Hypoxia is the most common cause of perinatal seizures and can be refractory to conventional anticonvulsant drugs, suggesting an age-specific form of epileptogenesis. A model of hypoxia-induced seizures in immature rats reveals that seizures result in immediate activation of the phosphatase calcineurin (CaN) in area CA1 of hippocampus. After seizures, CA1 pyramidal neurons exhibit a downregulation of GABA(A) receptor (GABA(A)R)-mediated inhibition that was reversed by CaN inhibitors. CaN activation appears to be dependent on seizure-induced activation of Ca2+-permeable AMPA receptors (AMPARs), because the upregulation of CaN activation and GABA(A)R inhibition were attenuated by GYKI 52466 [1-(4-aminophenyl)-4-methyl-7,8-methylenedioxy-5H-2,3-benzodiazepine hydrochloride] or Joro spider toxin. GABA(A)R beta2/3 subunit protein was dephosphorylated at 1 h after seizures, suggesting this subunit as a possible substrate of CaN in this model.

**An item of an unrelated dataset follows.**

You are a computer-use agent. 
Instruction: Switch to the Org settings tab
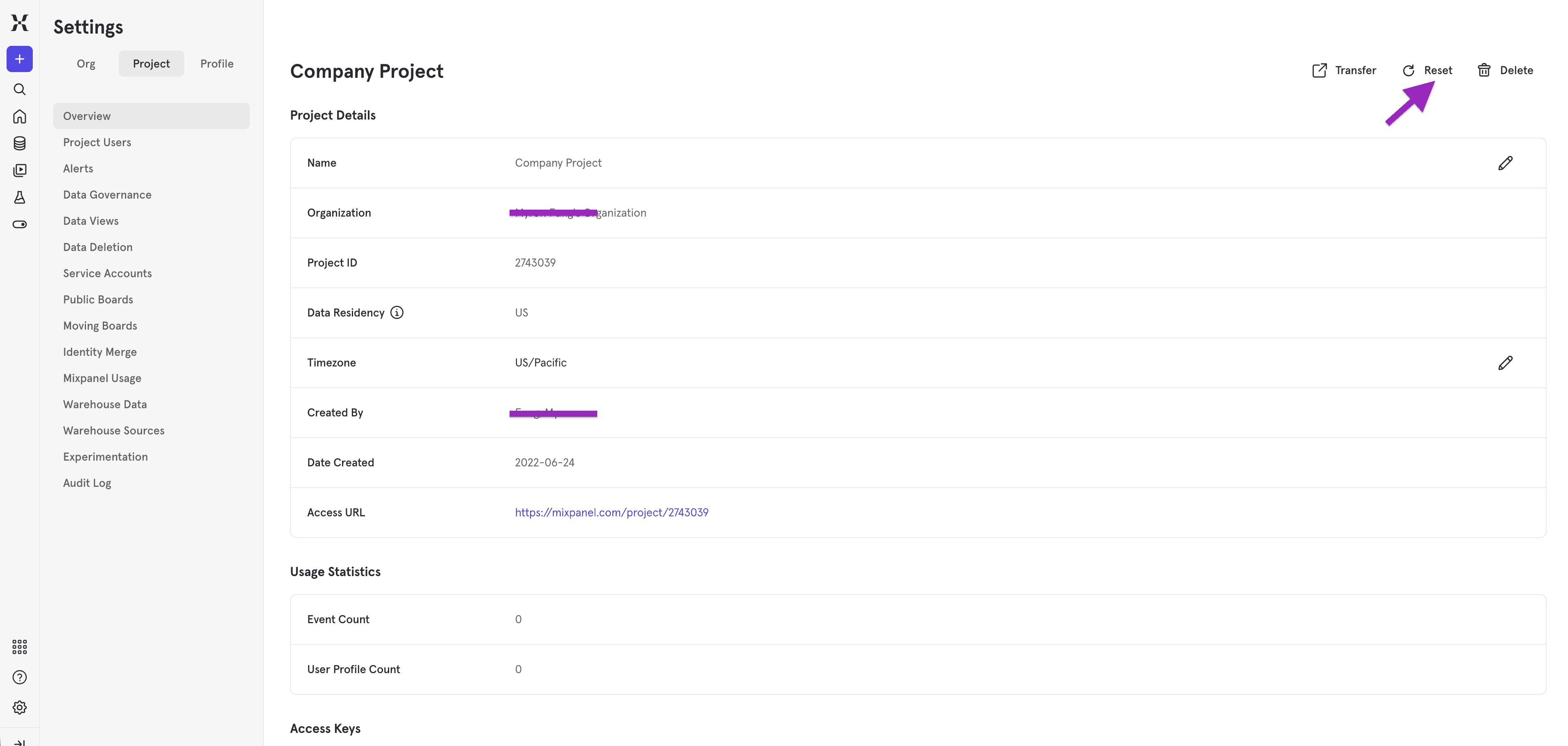86,63
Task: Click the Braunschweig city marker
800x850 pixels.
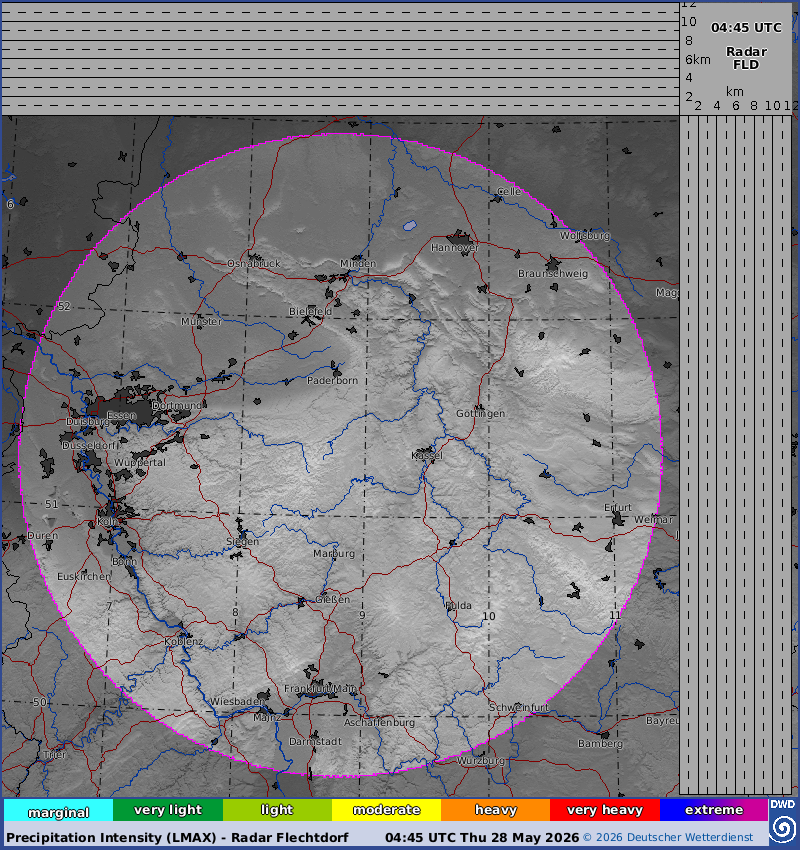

Finally, in vivo administration of the CaN inhibitor FK-506 significantly suppressed hypoxic seizures, and posttreatment with NBQX (2,3-dihydroxy-6-nitro-7-sulfonyl-benzo[f]quinoxaline) or FK-506 blocked the hypoxic seizure-induced increase in CaN expression. These data suggest that Ca2+-permeable AMPARs and CaN regulate inhibitory synaptic transmission in a novel plasticity pathway that may play a role in epileptogenesis in the immature brain.